◆ **Activity**:
Nothing in the records that follow should differ once you have copied them out.

◆ **Information given**:
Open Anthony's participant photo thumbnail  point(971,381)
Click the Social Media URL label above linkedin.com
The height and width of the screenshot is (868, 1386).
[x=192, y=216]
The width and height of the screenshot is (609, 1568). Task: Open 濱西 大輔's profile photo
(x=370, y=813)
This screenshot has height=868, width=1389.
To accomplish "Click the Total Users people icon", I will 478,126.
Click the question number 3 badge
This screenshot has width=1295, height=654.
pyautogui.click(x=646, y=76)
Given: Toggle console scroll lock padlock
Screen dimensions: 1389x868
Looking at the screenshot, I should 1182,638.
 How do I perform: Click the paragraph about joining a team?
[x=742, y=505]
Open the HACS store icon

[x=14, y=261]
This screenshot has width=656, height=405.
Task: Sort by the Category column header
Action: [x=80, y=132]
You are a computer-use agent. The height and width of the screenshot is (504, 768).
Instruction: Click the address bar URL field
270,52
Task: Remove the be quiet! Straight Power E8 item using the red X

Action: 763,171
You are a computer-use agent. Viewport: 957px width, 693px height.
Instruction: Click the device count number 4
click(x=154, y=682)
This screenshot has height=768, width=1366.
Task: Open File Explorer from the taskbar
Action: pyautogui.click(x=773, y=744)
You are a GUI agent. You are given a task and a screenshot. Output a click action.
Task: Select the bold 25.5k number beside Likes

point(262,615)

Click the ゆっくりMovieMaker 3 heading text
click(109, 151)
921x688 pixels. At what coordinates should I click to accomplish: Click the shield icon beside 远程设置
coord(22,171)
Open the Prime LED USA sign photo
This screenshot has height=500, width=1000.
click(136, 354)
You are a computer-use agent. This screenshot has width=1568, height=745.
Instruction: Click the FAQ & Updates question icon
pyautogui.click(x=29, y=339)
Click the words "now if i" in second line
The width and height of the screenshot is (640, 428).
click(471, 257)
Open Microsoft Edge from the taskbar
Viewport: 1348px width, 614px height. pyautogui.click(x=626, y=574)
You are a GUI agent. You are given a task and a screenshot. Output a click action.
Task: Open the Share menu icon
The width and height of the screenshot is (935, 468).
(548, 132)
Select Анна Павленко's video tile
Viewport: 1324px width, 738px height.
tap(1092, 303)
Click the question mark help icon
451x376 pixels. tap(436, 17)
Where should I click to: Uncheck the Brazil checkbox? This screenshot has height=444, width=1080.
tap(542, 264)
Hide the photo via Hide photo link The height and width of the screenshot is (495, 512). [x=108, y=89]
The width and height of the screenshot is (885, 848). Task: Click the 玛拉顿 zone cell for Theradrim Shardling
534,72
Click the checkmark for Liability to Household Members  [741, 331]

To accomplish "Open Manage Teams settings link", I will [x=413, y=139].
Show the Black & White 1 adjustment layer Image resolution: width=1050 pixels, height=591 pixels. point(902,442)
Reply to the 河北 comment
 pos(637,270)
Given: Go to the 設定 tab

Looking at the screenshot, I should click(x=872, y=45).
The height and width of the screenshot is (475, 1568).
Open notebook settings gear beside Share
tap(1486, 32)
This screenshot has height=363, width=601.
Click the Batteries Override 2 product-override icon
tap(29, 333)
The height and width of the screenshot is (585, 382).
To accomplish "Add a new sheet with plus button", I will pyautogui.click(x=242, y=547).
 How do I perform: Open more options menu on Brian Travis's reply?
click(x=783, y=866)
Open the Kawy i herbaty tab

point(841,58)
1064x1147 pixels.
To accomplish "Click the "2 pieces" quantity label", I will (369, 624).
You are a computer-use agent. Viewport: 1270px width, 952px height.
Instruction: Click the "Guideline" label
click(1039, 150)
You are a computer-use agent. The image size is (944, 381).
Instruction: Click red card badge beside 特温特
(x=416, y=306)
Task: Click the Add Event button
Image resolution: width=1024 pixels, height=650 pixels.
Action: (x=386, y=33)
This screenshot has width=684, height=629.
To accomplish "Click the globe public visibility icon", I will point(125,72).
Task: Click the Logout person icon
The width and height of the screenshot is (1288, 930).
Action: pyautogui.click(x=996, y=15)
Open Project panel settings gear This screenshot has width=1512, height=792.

◆ **The answer**:
Open Anthony's participant photo thumbnail  point(971,381)
Click the Social Media URL label above linkedin.com
The height and width of the screenshot is (868, 1386).
[x=192, y=216]
The width and height of the screenshot is (609, 1568). Task: Open 濱西 大輔's profile photo
(x=370, y=813)
This screenshot has height=868, width=1389.
To accomplish "Click the Total Users people icon", I will 478,126.
Click the question number 3 badge
This screenshot has width=1295, height=654.
pyautogui.click(x=646, y=76)
Given: Toggle console scroll lock padlock
Screen dimensions: 1389x868
Looking at the screenshot, I should 1182,638.
 How do I perform: Click the paragraph about joining a team?
[x=742, y=505]
Open the HACS store icon

[x=14, y=261]
This screenshot has width=656, height=405.
Task: Sort by the Category column header
Action: [x=80, y=132]
You are a computer-use agent. The height and width of the screenshot is (504, 768).
Instruction: Click the address bar URL field
270,52
Task: Remove the be quiet! Straight Power E8 item using the red X

Action: 763,171
You are a computer-use agent. Viewport: 957px width, 693px height.
Instruction: Click the device count number 4
click(x=154, y=682)
This screenshot has height=768, width=1366.
Task: Open File Explorer from the taskbar
Action: pyautogui.click(x=773, y=744)
You are a GUI agent. You are given a task and a screenshot. Output a click action.
Task: Select the bold 25.5k number beside Likes

point(262,615)

Click the ゆっくりMovieMaker 3 heading text
click(109, 151)
921x688 pixels. At what coordinates should I click to accomplish: Click the shield icon beside 远程设置
coord(22,171)
Open the Prime LED USA sign photo
This screenshot has height=500, width=1000.
click(136, 354)
You are a computer-use agent. This screenshot has width=1568, height=745.
Instruction: Click the FAQ & Updates question icon
pyautogui.click(x=29, y=339)
Click the words "now if i" in second line
The width and height of the screenshot is (640, 428).
click(471, 257)
Open Microsoft Edge from the taskbar
Viewport: 1348px width, 614px height. pyautogui.click(x=626, y=574)
You are a GUI agent. You are given a task and a screenshot. Output a click action.
Task: Open the Share menu icon
The width and height of the screenshot is (935, 468).
(548, 132)
Select Анна Павленко's video tile
Viewport: 1324px width, 738px height.
tap(1092, 303)
Click the question mark help icon
451x376 pixels. tap(436, 17)
Where should I click to: Uncheck the Brazil checkbox? This screenshot has height=444, width=1080.
tap(542, 264)
Hide the photo via Hide photo link The height and width of the screenshot is (495, 512). [x=108, y=89]
The width and height of the screenshot is (885, 848). Task: Click the 玛拉顿 zone cell for Theradrim Shardling
534,72
Click the checkmark for Liability to Household Members  [741, 331]

To accomplish "Open Manage Teams settings link", I will [x=413, y=139].
Show the Black & White 1 adjustment layer Image resolution: width=1050 pixels, height=591 pixels. point(902,442)
Reply to the 河北 comment
 pos(637,270)
Given: Go to the 設定 tab

Looking at the screenshot, I should click(x=872, y=45).
The height and width of the screenshot is (475, 1568).
Open notebook settings gear beside Share
tap(1486, 32)
This screenshot has height=363, width=601.
Click the Batteries Override 2 product-override icon
tap(29, 333)
The height and width of the screenshot is (585, 382).
To accomplish "Add a new sheet with plus button", I will pyautogui.click(x=242, y=547).
 How do I perform: Open more options menu on Brian Travis's reply?
click(x=783, y=866)
Open the Kawy i herbaty tab

point(841,58)
1064x1147 pixels.
To accomplish "Click the "2 pieces" quantity label", I will (369, 624).
You are a computer-use agent. Viewport: 1270px width, 952px height.
Instruction: Click the "Guideline" label
click(1039, 150)
You are a computer-use agent. The image size is (944, 381).
Instruction: Click red card badge beside 特温特
(x=416, y=306)
Task: Click the Add Event button
Image resolution: width=1024 pixels, height=650 pixels.
Action: (x=386, y=33)
This screenshot has width=684, height=629.
To accomplish "Click the globe public visibility icon", I will point(125,72).
Task: Click the Logout person icon
The width and height of the screenshot is (1288, 930).
Action: pyautogui.click(x=996, y=15)
Open Project panel settings gear This screenshot has width=1512, height=792.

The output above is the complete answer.